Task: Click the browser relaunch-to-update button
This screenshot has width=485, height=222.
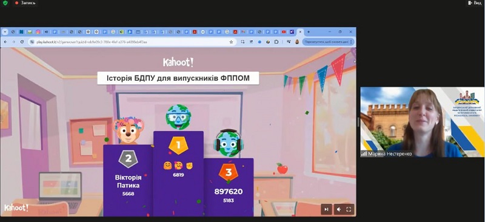Action: click(x=328, y=42)
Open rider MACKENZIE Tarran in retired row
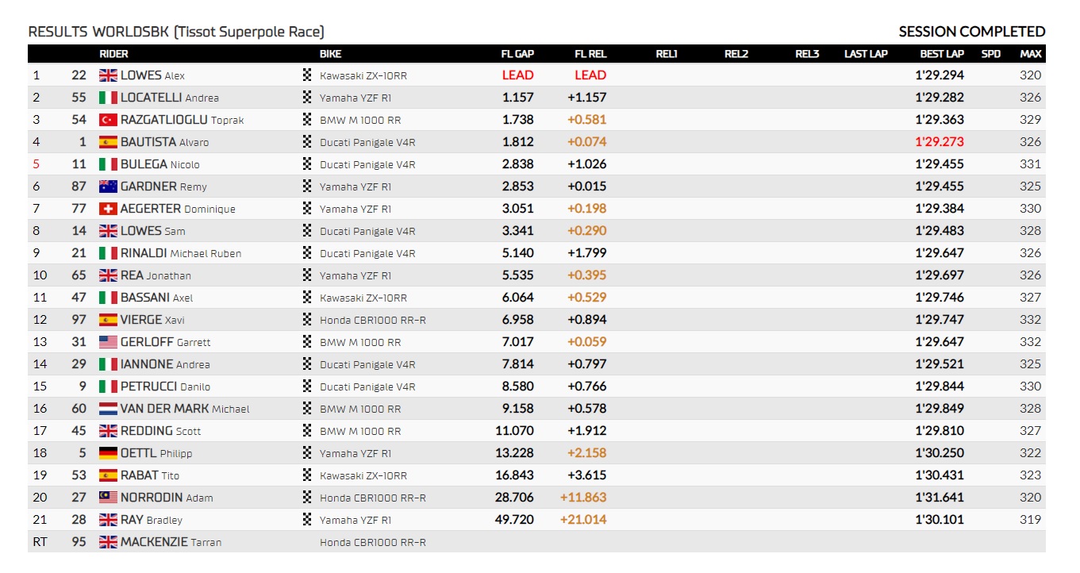Viewport: 1080px width, 573px height. click(171, 542)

- _Problem_
Hand back the records above exactly, leaving out every picture.

- _Expected answer_
Task: Click the browser relaunch-to-update button
This screenshot has width=485, height=222.
Action: click(x=328, y=42)
Open rider MACKENZIE Tarran in retired row
Viewport: 1080px width, 573px height. click(171, 542)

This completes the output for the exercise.